Por Antonio V. Pecci | Periodista | Antoniopecci50gmail.com

Asunción es sede de una de las muestras artísticas y antropológicas más importantes de los últimos tiempos. La primera pregunta que uno se hace es: ¿Qué sabemos de Guido Boggiani? Muy poco. El conjunto de la trayectoria y la obra de esta figura excepcional que llegó al país a fines del siglo XIX es impactante y vendría a ser una parte fundamental de la cultura paraguaya moderna. En la Asunción de esos años así lo entendieron los “novecentistas”, quienes le brindaron un espacio para que pudiera trabajar, dar conferencias, editar libros en coautoría y difundir sus trabajos. Pero ya en el siglo XX ese legado quedó en el olvido, poco valorado, y Boggiani fue visto más bien como un aventurero, como una figura exótica, que dejó de lado el carácter iluminador de su obra sobre un tiempo, una geografía y las culturas indígenas del Alto Paraguay.

En Karchabalut

Sin embargo, como nos dice Gherardo La Francesca, “el Cacique de Karchabalut (Puerto 14 de Mayo), me indicó dónde Boggiani estuvo sentado, bajo un árbol, para tomar el fresco. Y me hizo hablar con otros indios chamacocos que todavía recuerdan a Boggiani. Él es todavía muy conocido por ellos, este es un fenómeno interesantísimo; aún después de 120 años”.

Y agrega más: “Efectivamente él vivió con los chamacocos y con los caduveos. Tenemos también el testimonio de un importante etnólogo brasileño, Darcy Ribeiro. Él fue a visitar a los caduveos y tenía en las manos el libro I Caduvei. Lo estaba hojeando, lo estaba leyendo, y de repente escribe: ‘He tenido la impresión de que había una excitación alrededor de mí. Y los indígenas se acercaban. De repente una mujer gritó: ¡Ese, ese libro de Betrra! (que es como conocían a Boggiani)’. Entonces, pensaron que Darcy Ribeiro era el sobrino o el nieto de Boggiani, y él no lo negó porque entendió que era algo que facilitaba el contacto”.
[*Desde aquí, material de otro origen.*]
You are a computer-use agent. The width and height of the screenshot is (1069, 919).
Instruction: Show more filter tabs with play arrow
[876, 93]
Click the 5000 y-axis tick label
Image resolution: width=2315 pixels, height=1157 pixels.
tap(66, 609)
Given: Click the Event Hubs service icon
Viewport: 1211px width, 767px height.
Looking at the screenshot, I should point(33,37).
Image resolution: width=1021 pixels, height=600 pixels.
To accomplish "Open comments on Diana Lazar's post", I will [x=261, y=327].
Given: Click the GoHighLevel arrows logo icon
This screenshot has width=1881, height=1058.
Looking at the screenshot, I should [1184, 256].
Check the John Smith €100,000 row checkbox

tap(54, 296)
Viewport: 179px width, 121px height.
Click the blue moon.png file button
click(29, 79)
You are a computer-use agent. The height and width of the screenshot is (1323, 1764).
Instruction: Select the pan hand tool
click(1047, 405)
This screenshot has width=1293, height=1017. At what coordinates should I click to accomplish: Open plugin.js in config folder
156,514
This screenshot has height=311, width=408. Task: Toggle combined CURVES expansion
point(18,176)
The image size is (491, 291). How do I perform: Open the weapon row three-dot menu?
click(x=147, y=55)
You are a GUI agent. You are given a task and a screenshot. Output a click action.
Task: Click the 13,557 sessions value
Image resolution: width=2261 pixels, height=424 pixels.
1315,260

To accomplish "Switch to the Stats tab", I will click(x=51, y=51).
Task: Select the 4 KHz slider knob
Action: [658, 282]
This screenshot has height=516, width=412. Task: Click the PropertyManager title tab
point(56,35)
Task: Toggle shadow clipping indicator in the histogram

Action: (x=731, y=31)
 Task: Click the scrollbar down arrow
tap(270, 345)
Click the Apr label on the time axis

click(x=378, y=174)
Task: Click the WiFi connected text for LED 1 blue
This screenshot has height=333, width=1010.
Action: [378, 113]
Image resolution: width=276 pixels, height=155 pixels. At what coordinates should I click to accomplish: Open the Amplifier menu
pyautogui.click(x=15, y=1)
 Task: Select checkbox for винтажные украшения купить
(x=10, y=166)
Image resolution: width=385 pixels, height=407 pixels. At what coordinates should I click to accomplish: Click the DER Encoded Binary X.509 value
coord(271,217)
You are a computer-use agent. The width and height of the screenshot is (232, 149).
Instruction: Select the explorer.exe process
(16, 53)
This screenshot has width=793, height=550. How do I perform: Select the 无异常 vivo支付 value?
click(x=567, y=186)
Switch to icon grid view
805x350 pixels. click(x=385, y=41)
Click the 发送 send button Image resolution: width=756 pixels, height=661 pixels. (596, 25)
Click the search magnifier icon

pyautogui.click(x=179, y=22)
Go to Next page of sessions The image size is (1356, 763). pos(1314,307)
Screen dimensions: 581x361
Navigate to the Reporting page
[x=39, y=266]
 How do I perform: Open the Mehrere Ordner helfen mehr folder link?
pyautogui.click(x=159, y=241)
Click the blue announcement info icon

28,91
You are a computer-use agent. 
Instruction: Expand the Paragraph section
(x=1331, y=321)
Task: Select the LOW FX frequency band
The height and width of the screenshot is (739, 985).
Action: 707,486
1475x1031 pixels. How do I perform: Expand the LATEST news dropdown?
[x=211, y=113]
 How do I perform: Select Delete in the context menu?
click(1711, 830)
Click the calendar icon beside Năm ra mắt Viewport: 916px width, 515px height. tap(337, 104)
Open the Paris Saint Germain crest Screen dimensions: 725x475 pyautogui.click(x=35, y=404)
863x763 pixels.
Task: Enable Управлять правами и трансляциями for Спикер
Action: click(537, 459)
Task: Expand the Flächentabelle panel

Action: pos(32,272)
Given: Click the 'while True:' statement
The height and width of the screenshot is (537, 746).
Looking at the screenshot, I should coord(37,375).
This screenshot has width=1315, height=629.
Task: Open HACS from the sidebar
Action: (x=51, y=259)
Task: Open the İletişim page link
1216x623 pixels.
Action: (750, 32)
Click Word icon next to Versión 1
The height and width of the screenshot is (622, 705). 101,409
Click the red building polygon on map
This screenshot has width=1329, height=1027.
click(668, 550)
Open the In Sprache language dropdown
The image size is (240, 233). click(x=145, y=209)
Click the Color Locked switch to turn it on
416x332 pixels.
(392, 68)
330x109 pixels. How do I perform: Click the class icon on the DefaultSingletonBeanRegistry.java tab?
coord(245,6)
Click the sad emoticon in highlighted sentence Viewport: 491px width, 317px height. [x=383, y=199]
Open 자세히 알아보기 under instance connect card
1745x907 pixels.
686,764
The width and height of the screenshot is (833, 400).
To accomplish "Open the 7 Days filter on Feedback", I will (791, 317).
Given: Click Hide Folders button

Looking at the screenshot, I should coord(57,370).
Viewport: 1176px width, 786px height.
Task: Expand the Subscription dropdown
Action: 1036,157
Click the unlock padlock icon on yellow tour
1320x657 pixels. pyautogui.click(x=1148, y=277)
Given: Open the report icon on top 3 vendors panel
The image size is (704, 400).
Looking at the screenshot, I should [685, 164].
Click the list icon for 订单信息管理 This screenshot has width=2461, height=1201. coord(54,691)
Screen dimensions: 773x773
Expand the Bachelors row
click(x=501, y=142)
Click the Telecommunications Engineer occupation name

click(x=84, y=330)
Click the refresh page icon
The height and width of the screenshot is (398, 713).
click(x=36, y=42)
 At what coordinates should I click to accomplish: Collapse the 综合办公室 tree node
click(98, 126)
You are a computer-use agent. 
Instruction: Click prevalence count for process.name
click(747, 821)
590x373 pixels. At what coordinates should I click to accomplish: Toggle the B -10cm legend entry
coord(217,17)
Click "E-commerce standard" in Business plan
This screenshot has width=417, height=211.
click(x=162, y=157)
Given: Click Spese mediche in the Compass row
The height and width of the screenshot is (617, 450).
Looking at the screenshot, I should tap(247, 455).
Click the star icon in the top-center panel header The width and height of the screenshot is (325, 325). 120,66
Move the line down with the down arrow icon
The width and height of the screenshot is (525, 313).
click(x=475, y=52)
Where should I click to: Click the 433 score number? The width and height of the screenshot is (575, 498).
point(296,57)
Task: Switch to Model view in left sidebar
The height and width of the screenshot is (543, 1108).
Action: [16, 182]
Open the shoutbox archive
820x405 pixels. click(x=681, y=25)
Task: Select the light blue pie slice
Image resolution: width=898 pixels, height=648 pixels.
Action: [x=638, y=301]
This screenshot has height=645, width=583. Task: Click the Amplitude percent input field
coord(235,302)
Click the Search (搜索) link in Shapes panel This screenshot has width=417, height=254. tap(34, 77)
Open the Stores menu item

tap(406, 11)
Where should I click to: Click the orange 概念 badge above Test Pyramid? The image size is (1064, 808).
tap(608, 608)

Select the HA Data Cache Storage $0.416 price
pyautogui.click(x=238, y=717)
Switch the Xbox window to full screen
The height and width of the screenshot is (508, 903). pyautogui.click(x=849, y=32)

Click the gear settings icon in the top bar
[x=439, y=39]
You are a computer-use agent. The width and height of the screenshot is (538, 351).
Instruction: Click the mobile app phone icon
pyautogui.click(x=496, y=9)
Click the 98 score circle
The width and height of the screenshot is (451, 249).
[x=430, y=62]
Don Gherardo, un hombre apasionado por la figura del gran artista e investigador compatriota suyo, hizo el recorrido desde el año pasado de los lugares donde estuvo y vivió el autor de I Caduvei, zonas aún hoy de difícil acceso, de condiciones de vida muy precaria. “Imaginemos a fines del 1800, cuando no había ningún interés por las culturas indígenas, cuando estábamos en pleno frenesí de la colonización, cuando todos estaban convencidos de la superioridad de la raza europea; él vivió con esa gente, tomó fotografías, hizo dibujos, con la sensibilidad de una atención artística que es impresionante. Construyó un puente entre culturas completamente diferentes. Imagine que cuando él se encontró con los chamacocos (y que fundó ese Puerto 14 de Mayo), los chamacocos habían conocido al hombre blanco solo cinco años antes; ellos eran todavía desconocidos. Eso es interesante, por eso en el título de la exposición se habla del viaje. Porque su viaje fue físico (de Italia a Buenos Aires, luego a Asunción, luego al Chaco) pero fue también un viaje cultural para construir ligazones que todavía existen, porque Boggiani hoy es una realidad todavía presente. Nosotros encontramos cuadros de él en las casas de los paraguayos, encontramos cosas interesantes en los archivos personales de algunos. Boggiani es una avenida importante de Asunción, el nombre Boggiani lo usa un supermercado, una ferretería. Pero lo que de verdad me interesa es la sensibilidad cultural, esa disposición a crear ligazones. La vida de Boggiani es un viaje entre culturas; la cultura clásica, la cultura de los países de América Latina, la de Paraguay, la de los chamacocos”, señala.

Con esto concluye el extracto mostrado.